Preocupado com uma possível debandada de filiados, o deputado estadual Pedro Caravina (PSDB) manifestou interesse em assumir a presidência do partido em Mato Grosso do Sul. O objetivo, segundo ele, é “não deixar morrer” a sigla no estado, que atualmente tem a maior bancada na Assembleia Legislativa.
O partido passa por um momento de incerteza. A presidência está provisoriamente com o deputado federal Geraldo Resende até 21 de outubro, quando o diretório nacional definirá os novos presidentes estaduais.
A maior ameaça ao PSDB-MS é uma debandada prevista para março de 2025. Dos seis deputados estaduais da legenda, estima-se que apenas Caravina e Lia Nogueira permaneçam. O cenário foi agravado pela saída do governador Eduardo Riedel para o PP, um dia após a visita do presidente nacional do PSDB a Campo Grande.
Interesse condicional e análise eleitoral
Em entrevista ao Jornal Midiamax, Caravina afirmou que aceitaria a presidência, mas fez uma ressalva: “Se for algo que dê para gente tocar, eu tenho interesse. Agora, se a gente sentir que o partido também não tem interesse… vou ficar fazendo o quê?”.
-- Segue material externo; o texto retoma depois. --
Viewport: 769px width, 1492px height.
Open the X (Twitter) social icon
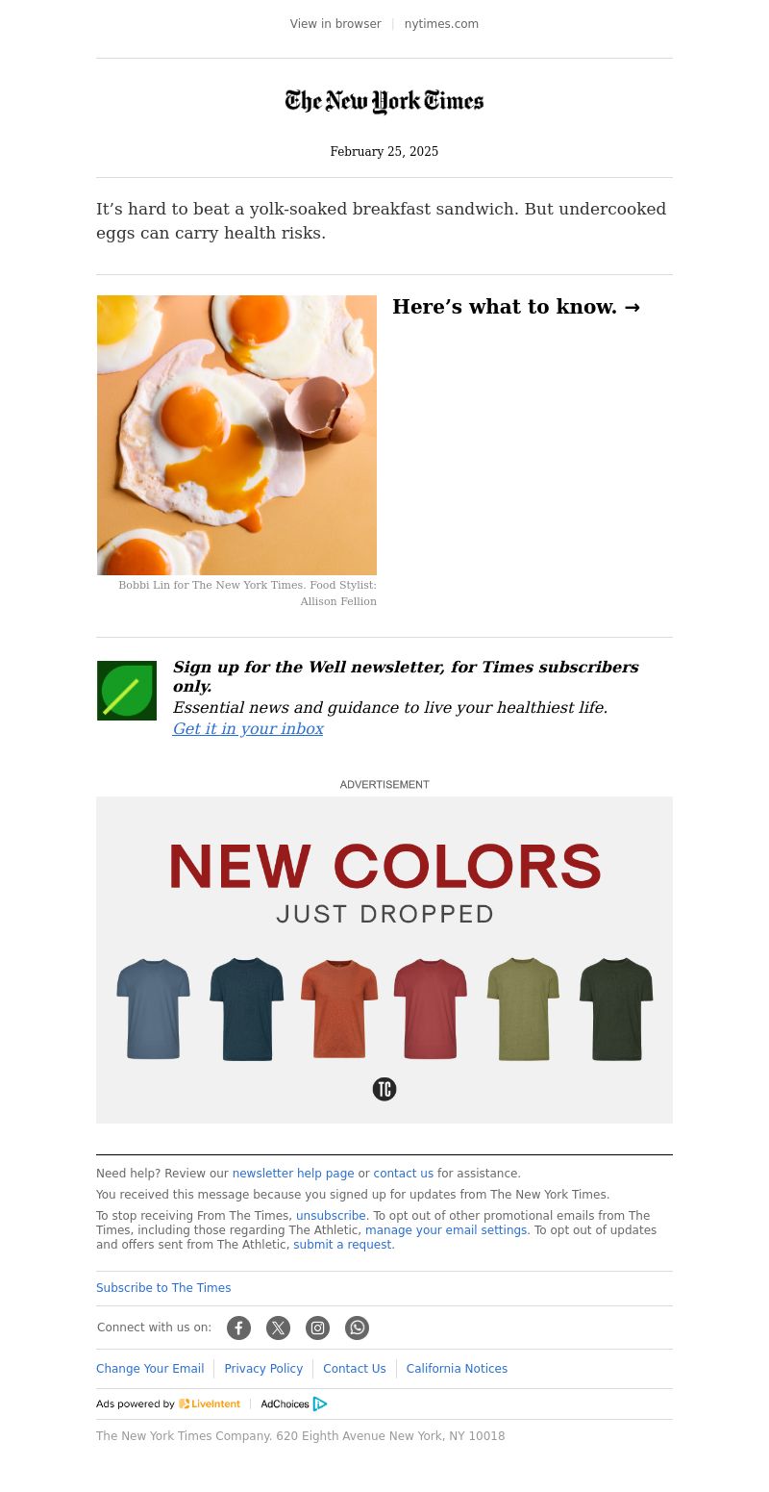(278, 1328)
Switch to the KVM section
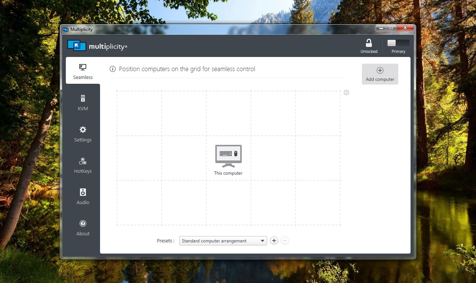The height and width of the screenshot is (283, 476). (x=83, y=103)
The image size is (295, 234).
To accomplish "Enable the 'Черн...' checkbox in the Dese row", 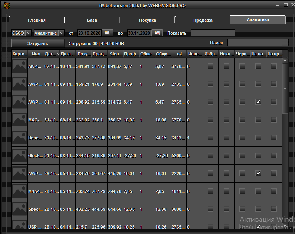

O deputado argumenta que o PSDB ainda tem valor eleitoral, citando pré-candidatos fortes e uma base de cerca de 100 mil votos que seriam “jogados fora” em 2026 se o partido fosse abandonado. No entanto, ele admite que, se o partido não for “reanimado”, uma alternativa seria filiar-se ao PP, partido do governador Riedel, com quem mantém uma ligação.